Problem statement :: Take the lines from the beginning of the data below through the line holding "This screenshot has width=1024, height=574." and return exactly those.

Records from a dataset:
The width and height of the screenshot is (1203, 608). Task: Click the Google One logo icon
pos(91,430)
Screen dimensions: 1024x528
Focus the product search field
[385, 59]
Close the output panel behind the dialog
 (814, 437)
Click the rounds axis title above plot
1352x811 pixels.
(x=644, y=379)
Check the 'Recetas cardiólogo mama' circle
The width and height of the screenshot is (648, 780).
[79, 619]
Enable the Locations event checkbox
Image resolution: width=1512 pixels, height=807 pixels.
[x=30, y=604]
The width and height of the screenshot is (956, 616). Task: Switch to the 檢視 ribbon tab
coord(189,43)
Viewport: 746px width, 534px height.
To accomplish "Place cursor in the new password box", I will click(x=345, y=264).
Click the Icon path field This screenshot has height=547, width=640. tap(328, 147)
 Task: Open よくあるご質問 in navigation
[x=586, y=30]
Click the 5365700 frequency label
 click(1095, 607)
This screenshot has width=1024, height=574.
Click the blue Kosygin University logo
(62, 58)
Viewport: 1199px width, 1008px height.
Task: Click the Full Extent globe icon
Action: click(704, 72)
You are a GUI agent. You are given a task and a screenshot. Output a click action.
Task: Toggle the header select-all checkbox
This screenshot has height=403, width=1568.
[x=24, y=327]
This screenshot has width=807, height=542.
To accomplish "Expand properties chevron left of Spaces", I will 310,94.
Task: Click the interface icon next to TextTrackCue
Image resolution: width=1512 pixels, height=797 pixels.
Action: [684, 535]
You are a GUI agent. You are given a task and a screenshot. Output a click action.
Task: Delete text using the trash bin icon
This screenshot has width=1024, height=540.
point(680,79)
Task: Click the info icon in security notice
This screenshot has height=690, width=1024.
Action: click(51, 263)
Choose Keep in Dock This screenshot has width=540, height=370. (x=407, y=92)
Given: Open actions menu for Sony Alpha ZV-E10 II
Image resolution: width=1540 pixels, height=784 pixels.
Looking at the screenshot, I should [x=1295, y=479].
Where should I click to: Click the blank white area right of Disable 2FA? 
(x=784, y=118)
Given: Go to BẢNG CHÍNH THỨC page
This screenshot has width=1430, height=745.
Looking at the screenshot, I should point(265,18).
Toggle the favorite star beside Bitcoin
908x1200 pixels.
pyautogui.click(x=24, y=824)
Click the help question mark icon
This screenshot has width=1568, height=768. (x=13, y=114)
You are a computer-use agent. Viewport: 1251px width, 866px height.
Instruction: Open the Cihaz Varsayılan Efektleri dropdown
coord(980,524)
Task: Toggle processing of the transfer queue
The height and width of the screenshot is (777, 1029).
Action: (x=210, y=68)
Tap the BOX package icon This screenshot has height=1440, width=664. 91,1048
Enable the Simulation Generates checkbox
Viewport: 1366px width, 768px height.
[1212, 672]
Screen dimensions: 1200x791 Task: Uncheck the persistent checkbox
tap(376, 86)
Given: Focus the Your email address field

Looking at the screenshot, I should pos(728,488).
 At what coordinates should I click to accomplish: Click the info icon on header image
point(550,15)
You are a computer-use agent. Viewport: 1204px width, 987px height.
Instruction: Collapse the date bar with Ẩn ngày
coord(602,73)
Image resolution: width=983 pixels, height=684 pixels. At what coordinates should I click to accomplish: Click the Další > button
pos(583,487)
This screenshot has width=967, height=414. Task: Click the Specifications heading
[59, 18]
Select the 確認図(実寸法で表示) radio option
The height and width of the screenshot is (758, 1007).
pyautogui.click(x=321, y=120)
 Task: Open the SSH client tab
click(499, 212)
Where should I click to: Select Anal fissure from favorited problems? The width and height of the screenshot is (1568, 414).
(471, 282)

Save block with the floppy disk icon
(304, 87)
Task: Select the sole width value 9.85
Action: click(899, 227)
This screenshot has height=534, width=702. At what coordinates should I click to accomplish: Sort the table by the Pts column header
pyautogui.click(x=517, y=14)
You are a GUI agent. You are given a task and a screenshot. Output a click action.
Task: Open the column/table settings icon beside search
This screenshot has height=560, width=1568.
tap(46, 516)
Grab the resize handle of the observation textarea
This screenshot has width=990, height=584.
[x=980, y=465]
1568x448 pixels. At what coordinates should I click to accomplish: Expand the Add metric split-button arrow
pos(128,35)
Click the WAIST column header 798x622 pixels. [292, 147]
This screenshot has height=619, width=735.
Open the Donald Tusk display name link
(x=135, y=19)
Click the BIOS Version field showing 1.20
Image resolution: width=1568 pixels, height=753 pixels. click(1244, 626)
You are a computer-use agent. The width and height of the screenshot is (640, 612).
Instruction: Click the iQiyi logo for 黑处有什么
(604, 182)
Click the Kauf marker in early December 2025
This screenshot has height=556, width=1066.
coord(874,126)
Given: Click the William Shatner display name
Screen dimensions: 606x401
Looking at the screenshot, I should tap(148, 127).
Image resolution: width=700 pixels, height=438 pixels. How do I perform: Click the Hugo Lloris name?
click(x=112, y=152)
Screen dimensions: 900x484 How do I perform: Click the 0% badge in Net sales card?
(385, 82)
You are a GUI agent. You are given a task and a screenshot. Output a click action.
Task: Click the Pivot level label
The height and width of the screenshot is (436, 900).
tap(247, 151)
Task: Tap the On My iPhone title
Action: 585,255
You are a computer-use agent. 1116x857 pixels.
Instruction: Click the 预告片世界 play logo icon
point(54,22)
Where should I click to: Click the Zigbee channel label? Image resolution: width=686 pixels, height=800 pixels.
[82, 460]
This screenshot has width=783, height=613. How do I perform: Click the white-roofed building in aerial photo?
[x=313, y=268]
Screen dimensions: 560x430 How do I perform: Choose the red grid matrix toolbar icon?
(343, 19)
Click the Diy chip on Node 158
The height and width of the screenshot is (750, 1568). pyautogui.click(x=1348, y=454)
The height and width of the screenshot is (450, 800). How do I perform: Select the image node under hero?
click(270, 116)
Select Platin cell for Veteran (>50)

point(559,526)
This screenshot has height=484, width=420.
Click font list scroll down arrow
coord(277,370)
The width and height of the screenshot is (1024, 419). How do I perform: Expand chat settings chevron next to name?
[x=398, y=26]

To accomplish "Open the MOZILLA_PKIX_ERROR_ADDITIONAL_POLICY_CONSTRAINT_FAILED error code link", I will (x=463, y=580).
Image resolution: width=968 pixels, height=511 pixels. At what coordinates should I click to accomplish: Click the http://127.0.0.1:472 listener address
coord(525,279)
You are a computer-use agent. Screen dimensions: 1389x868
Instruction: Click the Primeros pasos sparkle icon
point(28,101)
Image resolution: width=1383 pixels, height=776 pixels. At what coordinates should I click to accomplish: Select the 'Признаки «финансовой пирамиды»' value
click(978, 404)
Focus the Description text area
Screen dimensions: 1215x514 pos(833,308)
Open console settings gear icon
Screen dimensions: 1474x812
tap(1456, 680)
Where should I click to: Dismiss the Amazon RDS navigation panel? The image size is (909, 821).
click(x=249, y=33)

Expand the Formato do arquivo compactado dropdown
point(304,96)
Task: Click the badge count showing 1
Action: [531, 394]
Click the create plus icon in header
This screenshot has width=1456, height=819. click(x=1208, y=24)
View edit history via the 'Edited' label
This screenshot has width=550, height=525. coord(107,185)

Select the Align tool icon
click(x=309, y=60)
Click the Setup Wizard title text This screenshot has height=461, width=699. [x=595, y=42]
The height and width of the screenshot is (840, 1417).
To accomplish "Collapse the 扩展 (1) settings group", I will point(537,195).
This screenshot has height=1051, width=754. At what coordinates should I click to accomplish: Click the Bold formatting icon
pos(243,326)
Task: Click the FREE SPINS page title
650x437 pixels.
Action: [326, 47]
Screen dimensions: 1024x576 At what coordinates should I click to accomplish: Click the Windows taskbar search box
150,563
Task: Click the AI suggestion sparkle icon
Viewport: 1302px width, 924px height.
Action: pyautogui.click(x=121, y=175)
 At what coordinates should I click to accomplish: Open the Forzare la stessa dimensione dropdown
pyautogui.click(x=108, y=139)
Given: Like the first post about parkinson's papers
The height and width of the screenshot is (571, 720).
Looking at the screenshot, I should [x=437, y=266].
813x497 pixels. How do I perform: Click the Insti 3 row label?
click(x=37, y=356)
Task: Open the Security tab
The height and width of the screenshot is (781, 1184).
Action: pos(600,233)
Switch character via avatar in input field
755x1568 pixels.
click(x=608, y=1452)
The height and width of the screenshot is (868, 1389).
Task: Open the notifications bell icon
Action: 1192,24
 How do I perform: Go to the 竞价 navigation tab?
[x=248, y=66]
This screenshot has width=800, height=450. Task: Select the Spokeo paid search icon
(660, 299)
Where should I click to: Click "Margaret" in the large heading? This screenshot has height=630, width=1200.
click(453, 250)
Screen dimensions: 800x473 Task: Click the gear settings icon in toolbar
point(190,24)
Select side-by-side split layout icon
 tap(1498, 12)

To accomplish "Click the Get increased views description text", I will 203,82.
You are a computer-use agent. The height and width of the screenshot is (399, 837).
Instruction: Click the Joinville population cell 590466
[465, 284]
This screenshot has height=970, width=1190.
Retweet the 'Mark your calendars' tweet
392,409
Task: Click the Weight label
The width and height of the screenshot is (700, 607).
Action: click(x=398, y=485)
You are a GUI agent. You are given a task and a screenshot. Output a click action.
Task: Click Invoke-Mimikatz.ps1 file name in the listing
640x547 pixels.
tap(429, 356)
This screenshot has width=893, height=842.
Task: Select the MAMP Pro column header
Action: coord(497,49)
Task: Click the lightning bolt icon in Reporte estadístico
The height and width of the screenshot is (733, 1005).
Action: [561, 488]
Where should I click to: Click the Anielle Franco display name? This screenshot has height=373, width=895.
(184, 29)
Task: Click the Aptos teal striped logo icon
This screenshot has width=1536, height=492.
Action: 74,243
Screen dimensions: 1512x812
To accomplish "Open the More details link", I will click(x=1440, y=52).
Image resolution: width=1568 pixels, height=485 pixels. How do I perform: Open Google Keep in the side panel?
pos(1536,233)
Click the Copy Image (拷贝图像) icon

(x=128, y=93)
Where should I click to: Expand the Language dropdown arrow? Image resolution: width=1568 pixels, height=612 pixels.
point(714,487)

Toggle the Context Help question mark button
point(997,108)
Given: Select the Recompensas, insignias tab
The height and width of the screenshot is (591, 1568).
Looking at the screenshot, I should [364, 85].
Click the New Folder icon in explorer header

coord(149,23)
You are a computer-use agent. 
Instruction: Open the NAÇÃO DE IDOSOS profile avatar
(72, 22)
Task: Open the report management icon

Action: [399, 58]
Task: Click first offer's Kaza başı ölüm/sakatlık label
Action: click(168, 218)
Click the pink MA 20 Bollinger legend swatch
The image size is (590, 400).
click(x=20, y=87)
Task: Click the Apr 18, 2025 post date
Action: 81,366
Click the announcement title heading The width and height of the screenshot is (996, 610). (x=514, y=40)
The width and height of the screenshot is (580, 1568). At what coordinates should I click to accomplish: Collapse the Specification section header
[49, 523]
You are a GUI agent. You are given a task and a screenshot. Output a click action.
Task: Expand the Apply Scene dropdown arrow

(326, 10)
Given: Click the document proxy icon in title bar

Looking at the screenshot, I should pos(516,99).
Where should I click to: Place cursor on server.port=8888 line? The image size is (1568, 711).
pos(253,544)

Exercise solution ::
The width and height of the screenshot is (1203, 608). Task: Click the Google One logo icon
pos(91,430)
Screen dimensions: 1024x528
Focus the product search field
[385, 59]
Close the output panel behind the dialog
 (814, 437)
Click the rounds axis title above plot
1352x811 pixels.
(x=644, y=379)
Check the 'Recetas cardiólogo mama' circle
The width and height of the screenshot is (648, 780).
[79, 619]
Enable the Locations event checkbox
Image resolution: width=1512 pixels, height=807 pixels.
[x=30, y=604]
The width and height of the screenshot is (956, 616). Task: Switch to the 檢視 ribbon tab
coord(189,43)
Viewport: 746px width, 534px height.
To accomplish "Place cursor in the new password box", I will click(x=345, y=264).
Click the Icon path field This screenshot has height=547, width=640. tap(328, 147)
 Task: Open よくあるご質問 in navigation
[x=586, y=30]
Click the 5365700 frequency label
 click(1095, 607)
This screenshot has width=1024, height=574.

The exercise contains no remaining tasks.